*Trecho selecionado:*

De
todas as profecias do líder espiritual Antonio Conselheiro, uma se realizou e a
outra por um triz não virou manchete histórica.
A
primeira aconteceu quando ele resolveu falar ao povo de Inhambupe, uma cidade
de sobrenomes importantes à época do Império e que depois aderiram à República
como se fossem os pais de Deodoro da Fonseca.
Antonio
Conselheiro, acostumado a fazer suas pregações para o povo simples do sertão,
deu de cara com uma população bronzeada nos mares da capital e devidamente
armada de paus e pedras sob o comando da igreja republicana. Em sua fuga, o
fundador do arraial de Canudos olhou para trás e vaticinou: “Vocês vão crescer
como rabo de besta!”.
(Aqui faço uma pausa para explicar aos amigos da urbe que não
sabem a diferença entre um jegue e um jumento e nem deram testemunho dessa
praga conselheirista, que nem mesmo o povo de Inhambupe, à época, sabia da
intensidade maléfica proferida pelo boca santa. Segundo o escritor Antonio Torres, no seu
livro “Essa Terra”, o diálogo entre o fujão e os agressores prosseguiu:
(...)
“O
povo indagou:
─
Como é que rabo de besta cresce?
─
Para baixo.
─
Mas todos os rabos crescem para baixo.
─
Só que o da besta, quando cresce, o dono corta. Para dar valor ao animal.")
E
faz sentido, porque Inhambupe continua perdido no espaço e no tempo, vivendo
apenas do saudosismo dos sobrenomes importantes do Império e do início da
República.
O
outro vaticínio, o mais famoso de todos, cantado em versos e prosa de norte a
sul do país, esteve prestes a acontecer no arraial do Junco, que também fez
parte do território de Inhambupe, mas que escapou da praga do Conselheiro porque
o barbudão olhou para o outro lado, para as bandas de outro arraial, Aporá,
que, coincidência ou não, nunca passou do que é.

*Tarefa escrita 1:*
Reproduza sem mudar nada a parte do texto sobre as profecias de Antonio Conselheiro, começando em "(Aqui faço uma" e terminando em "de besta cresce?".

*Dados fornecidos:*
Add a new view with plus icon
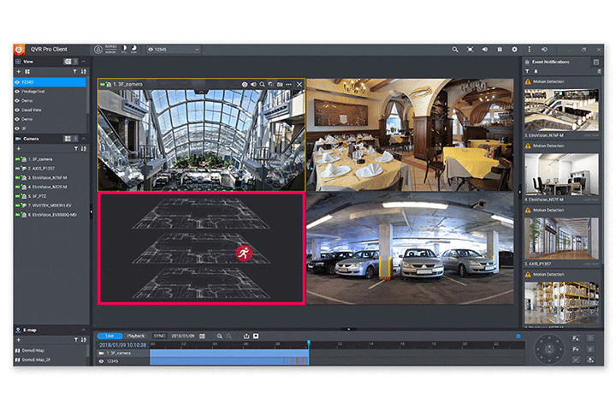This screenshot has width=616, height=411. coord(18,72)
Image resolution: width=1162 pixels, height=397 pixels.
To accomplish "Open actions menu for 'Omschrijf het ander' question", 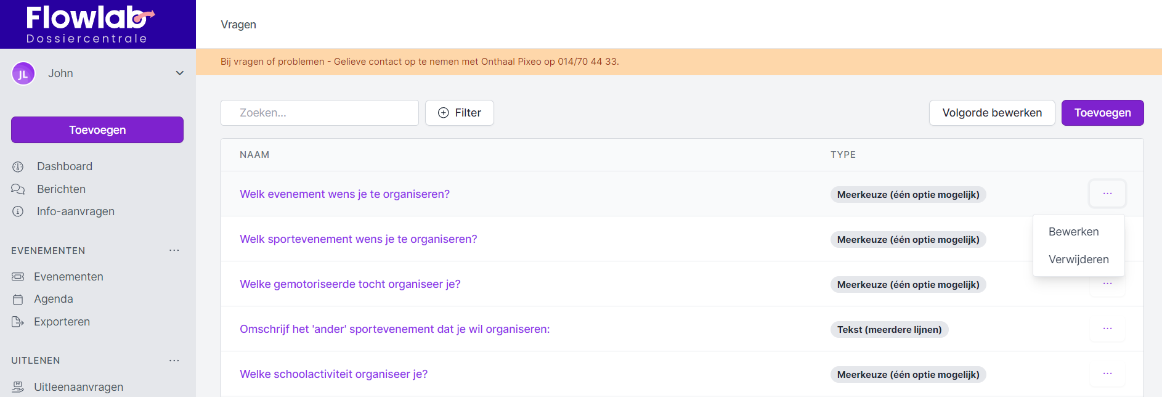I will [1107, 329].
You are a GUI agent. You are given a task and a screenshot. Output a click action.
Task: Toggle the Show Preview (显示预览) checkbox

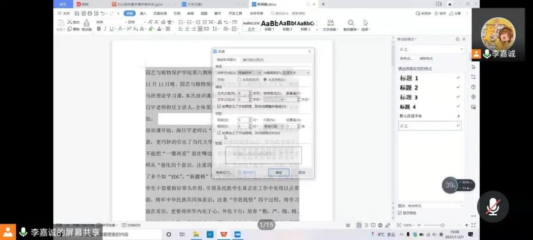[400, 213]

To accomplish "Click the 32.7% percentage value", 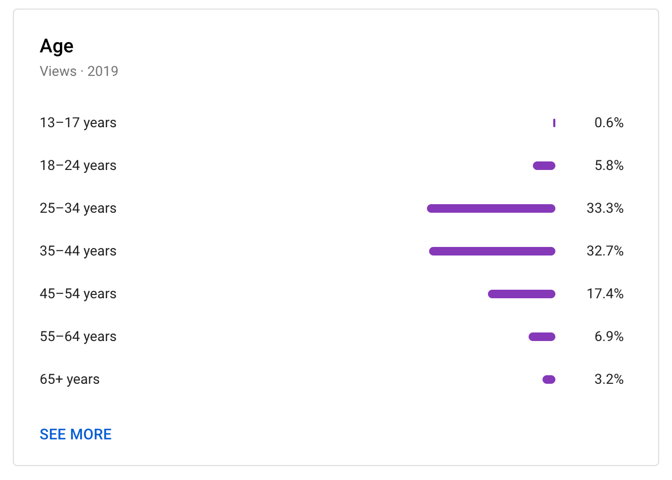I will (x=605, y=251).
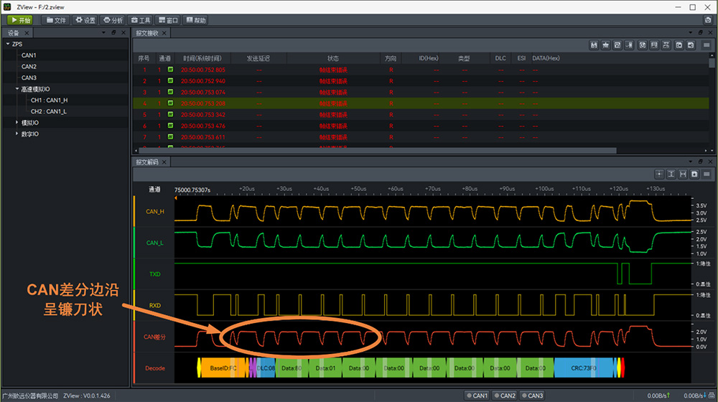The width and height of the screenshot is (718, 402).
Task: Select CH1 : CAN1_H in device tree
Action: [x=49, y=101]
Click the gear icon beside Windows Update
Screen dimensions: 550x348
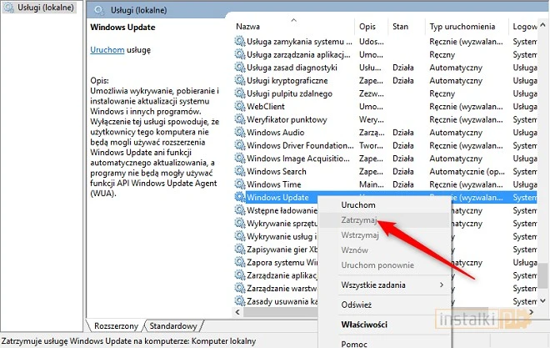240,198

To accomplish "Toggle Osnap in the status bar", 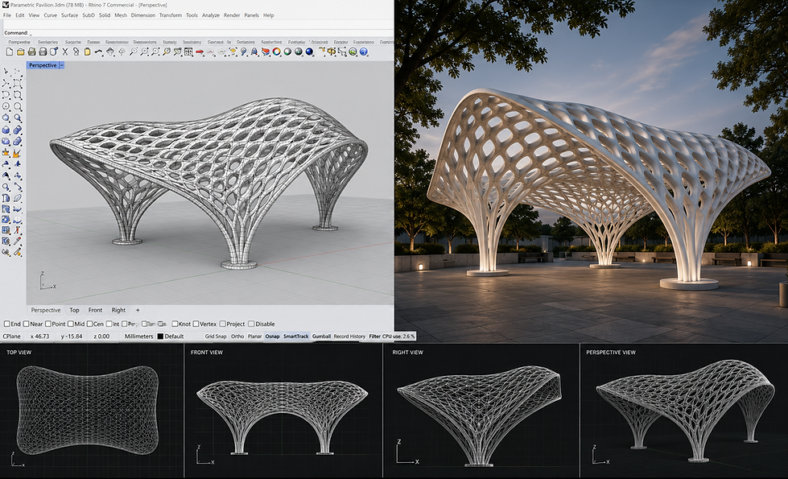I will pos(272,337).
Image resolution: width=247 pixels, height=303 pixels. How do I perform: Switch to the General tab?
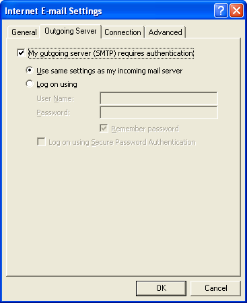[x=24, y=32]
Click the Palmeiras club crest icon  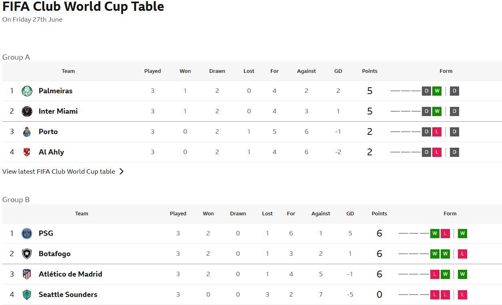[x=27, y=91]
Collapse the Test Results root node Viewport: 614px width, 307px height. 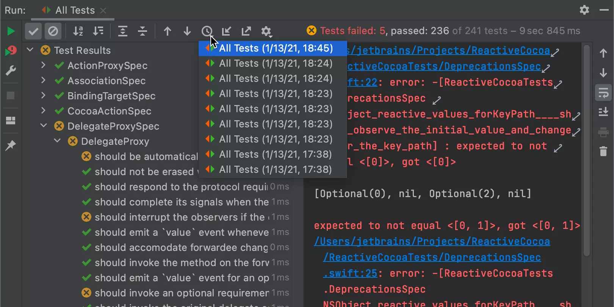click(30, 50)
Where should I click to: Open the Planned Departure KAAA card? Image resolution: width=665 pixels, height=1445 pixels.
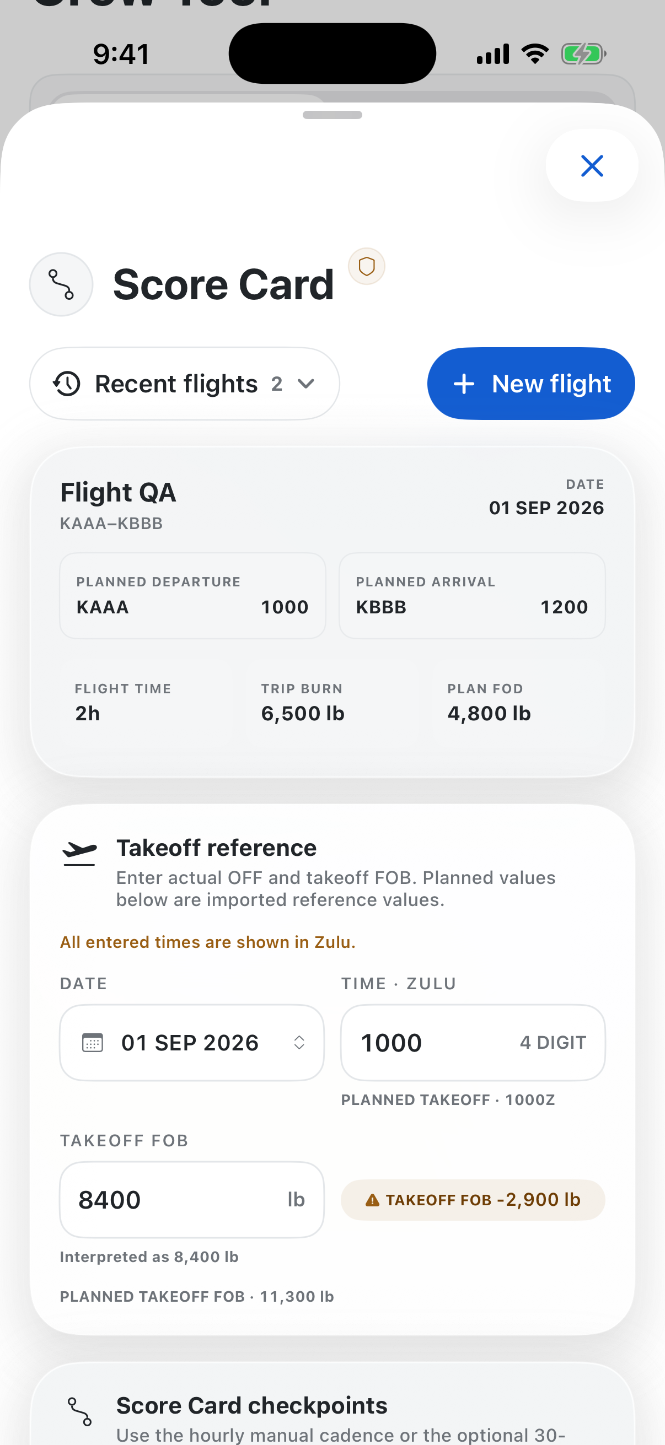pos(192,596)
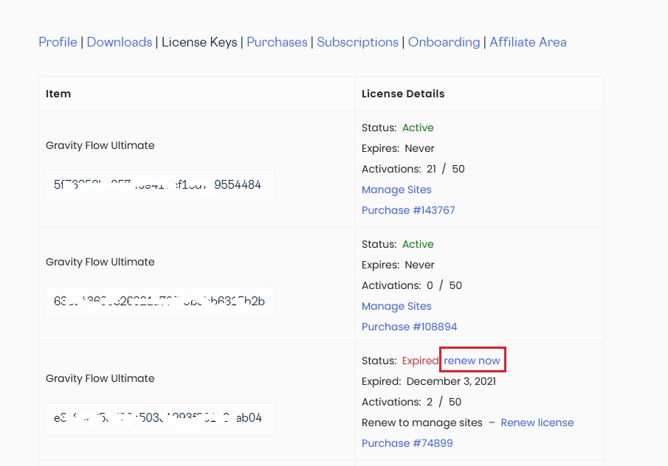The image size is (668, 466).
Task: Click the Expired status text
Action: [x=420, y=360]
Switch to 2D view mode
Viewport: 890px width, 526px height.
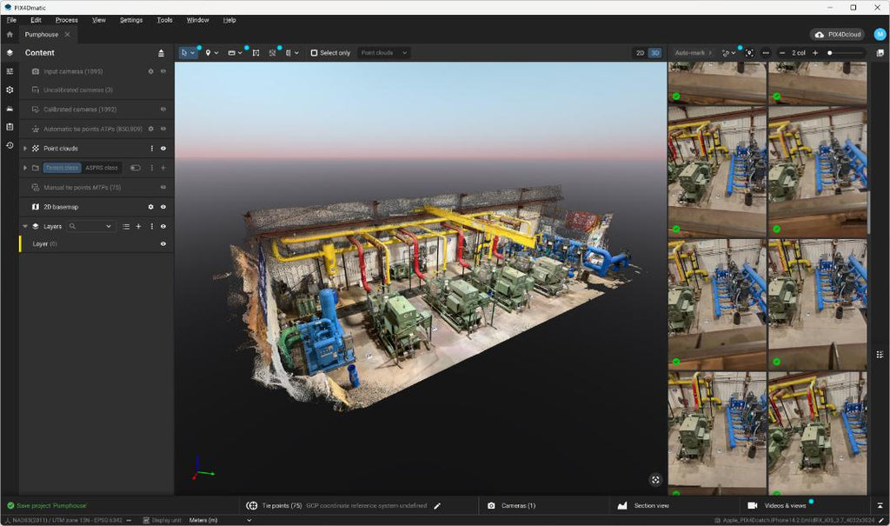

*Tarefa escrita 2:*
Passe para uma tabela em Markdown as entradas, começando na linha que contém "Switch to 2D view mode" e terminando no fim das entradas, com as colunas Número e Entrada. Pule as linhas em branco e deixe as imagens fora da resposta.

*Resposta do exercício 1:*
(Aqui faço uma pausa para explicar aos amigos da urbe que não
sabem a diferença entre um jegue e um jumento e nem deram testemunho dessa
praga conselheirista, que nem mesmo o povo de Inhambupe, à época, sabia da
intensidade maléfica proferida pelo boca santa. Segundo o escritor Antonio Torres, no seu
livro “Essa Terra”, o diálogo entre o fujão e os agressores prosseguiu:
(...)
“O
povo indagou:
─
Como é que rabo de besta cresce?

*Resposta do exercício 2:*
| Número | Entrada |
|---|---|
| 1 | Switch to 2D view mode |
| 2 | Viewport: 890px width, 526px height. |